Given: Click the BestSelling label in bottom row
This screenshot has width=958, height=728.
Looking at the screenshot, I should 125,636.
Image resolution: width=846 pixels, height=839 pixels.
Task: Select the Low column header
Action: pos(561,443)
——————————
WHAT NEEDS TO BE DONE: The data must be given again in full, exactly as written.

EXERCISE RESPONSE:
Given: Click the BestSelling label in bottom row
This screenshot has width=958, height=728.
Looking at the screenshot, I should 125,636.
Image resolution: width=846 pixels, height=839 pixels.
Task: Select the Low column header
Action: pos(561,443)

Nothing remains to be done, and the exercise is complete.